- Work to be completed -
Your task is to repeat exactly the lines below between the line holding "Given: Click edit pencil icon for Jain Baby" and the line holding "The height and", inclusive, and only those.

(Beginning of Data provided)

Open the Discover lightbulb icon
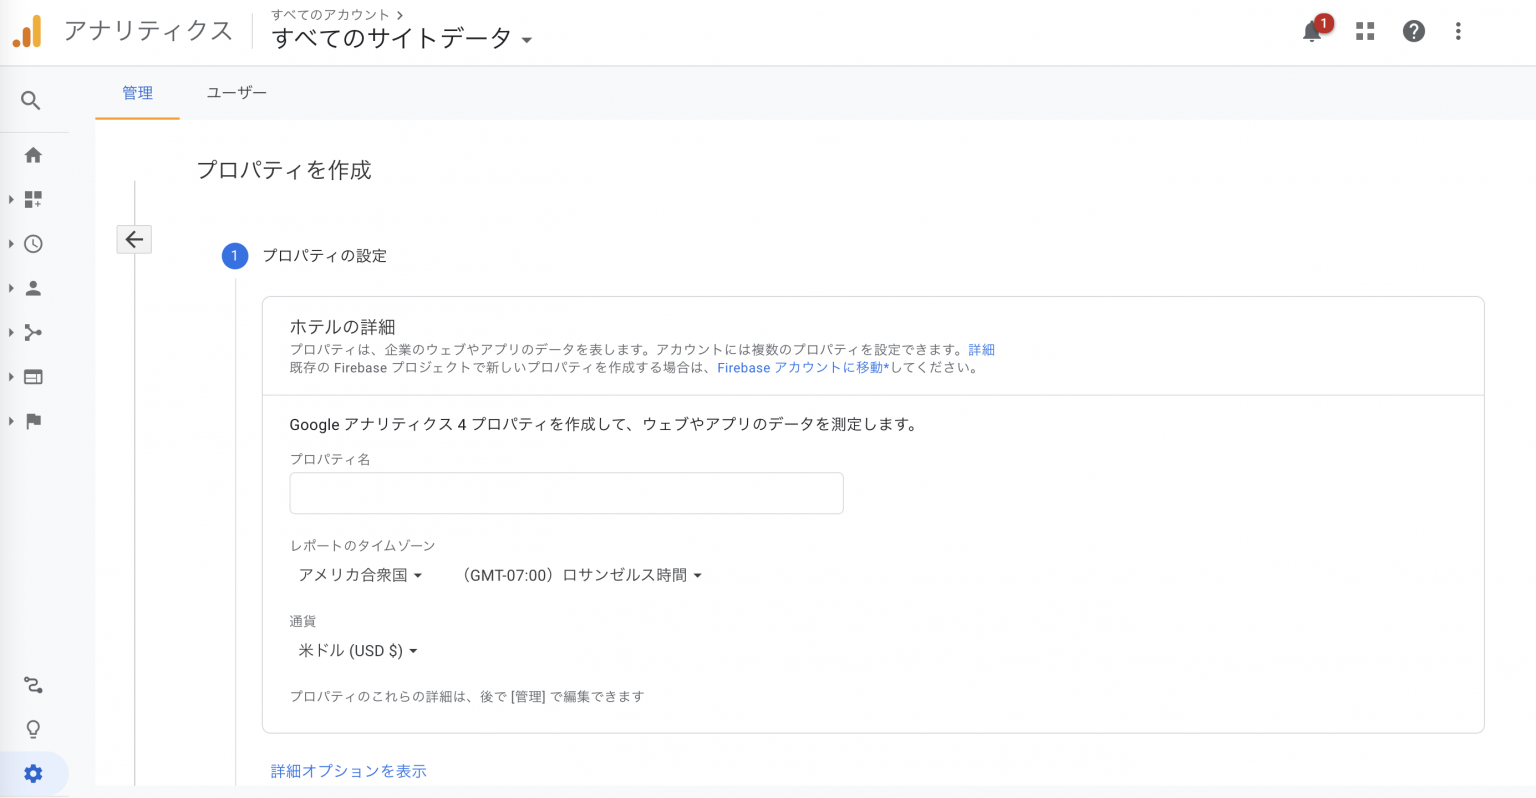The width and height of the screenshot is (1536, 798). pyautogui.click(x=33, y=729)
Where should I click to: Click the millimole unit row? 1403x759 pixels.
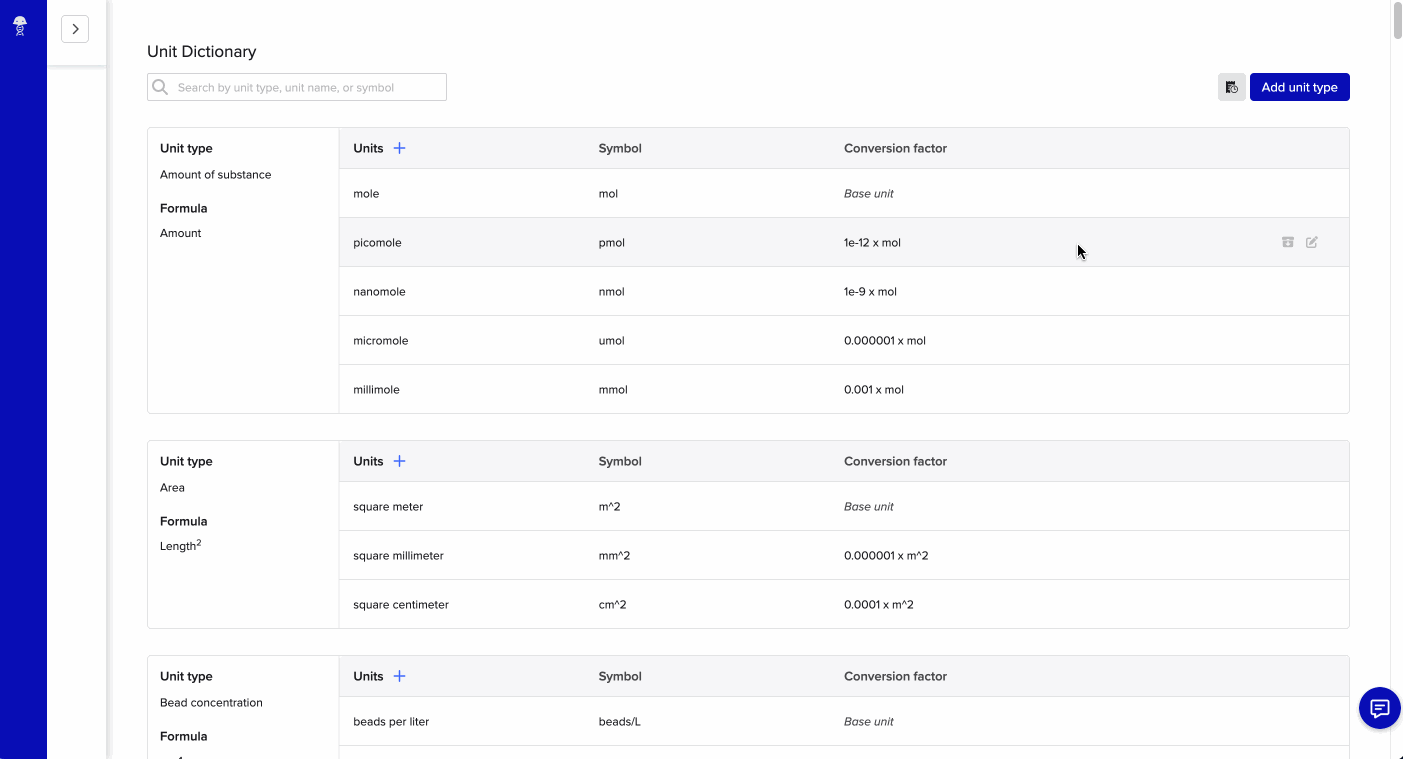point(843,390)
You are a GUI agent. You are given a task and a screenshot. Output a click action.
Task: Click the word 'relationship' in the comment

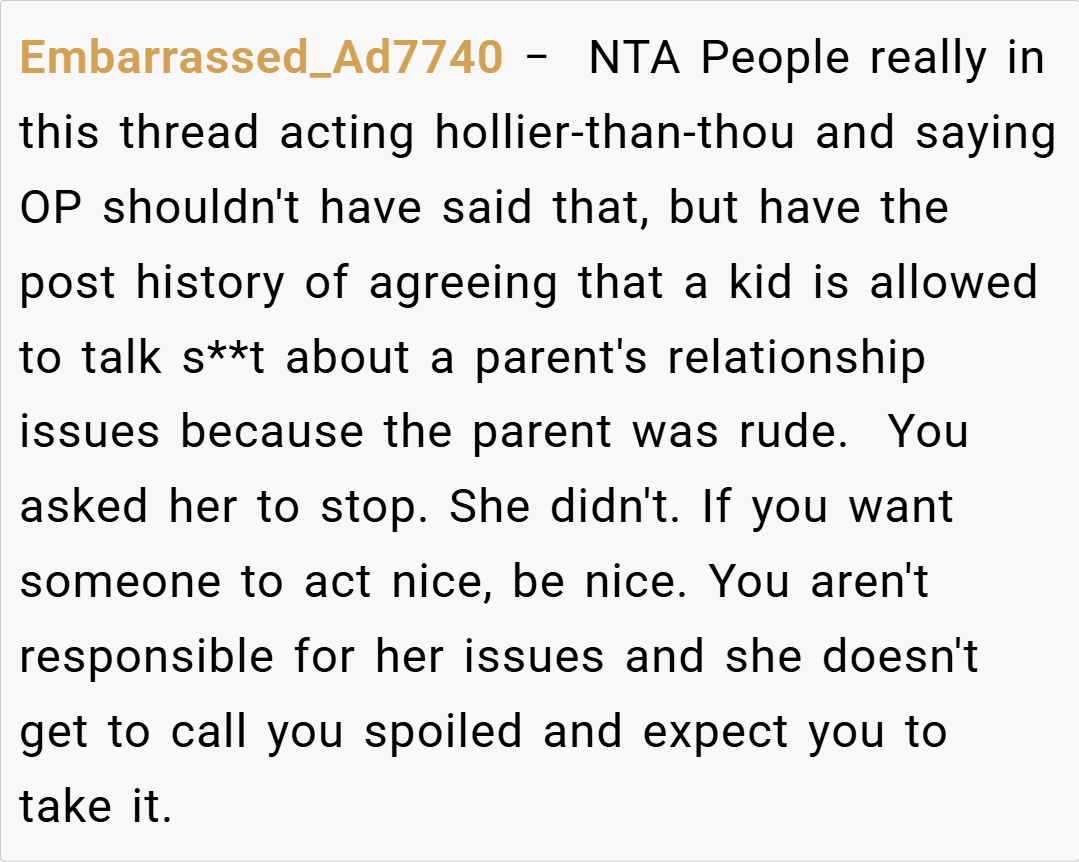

(End of Data provided)
(Beginning of Data provided)

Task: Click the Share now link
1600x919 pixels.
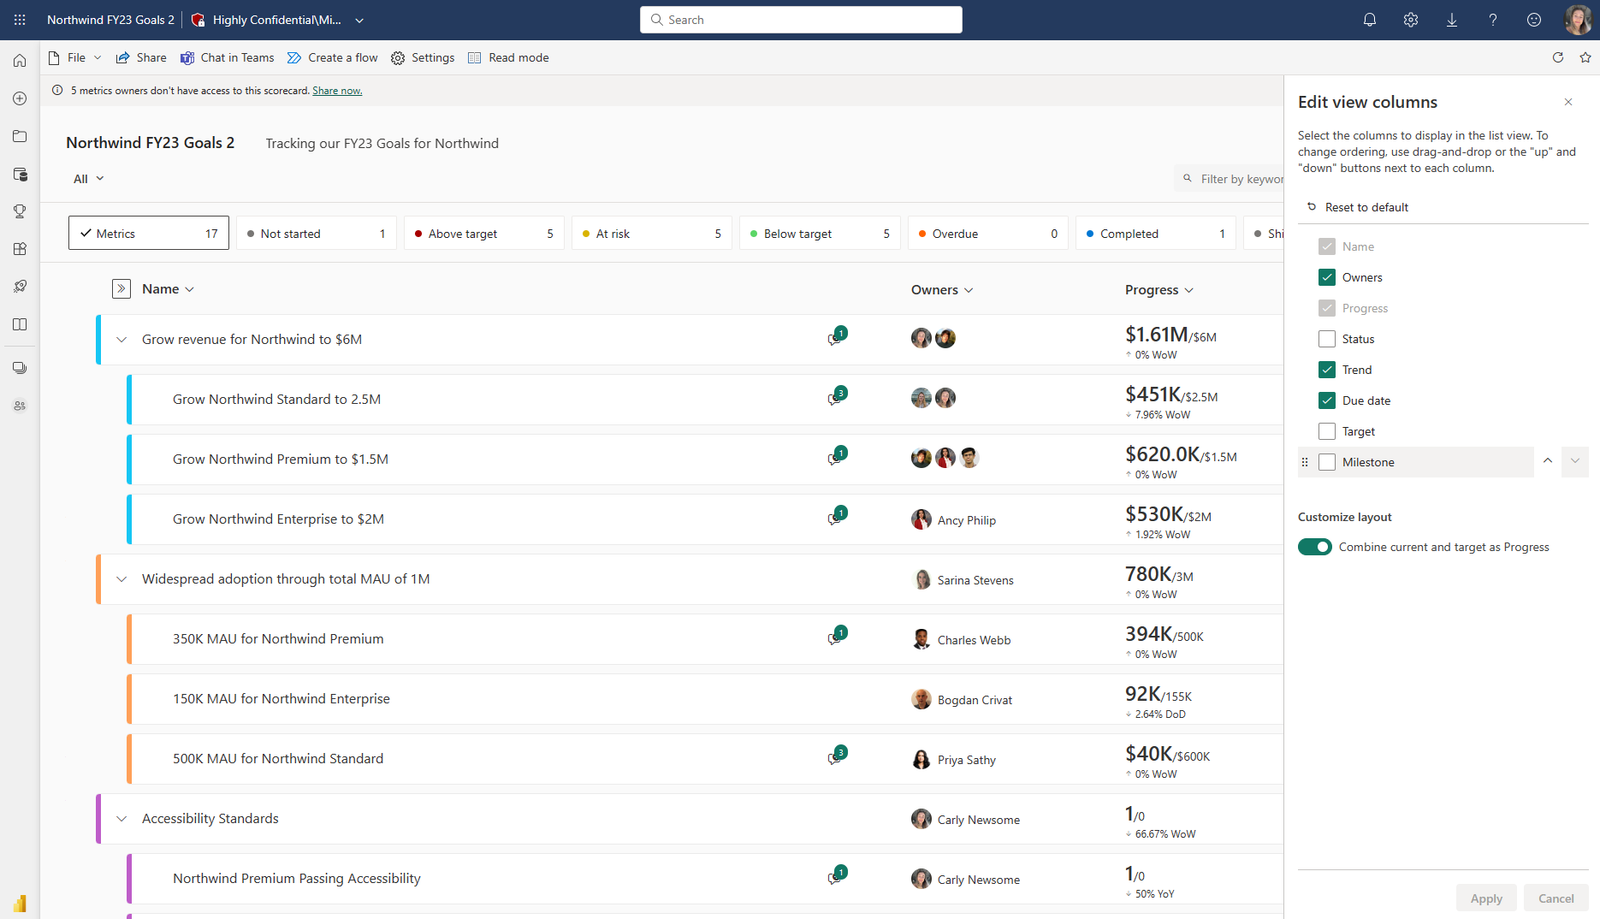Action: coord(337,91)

(End of Data provided)
(Beginning of Data provided)

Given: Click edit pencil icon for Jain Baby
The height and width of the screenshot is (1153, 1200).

(End of Data provided)

- Answer -
Given: Click edit pencil icon for Jain Baby
The height and width of the screenshot is (1153, 1200).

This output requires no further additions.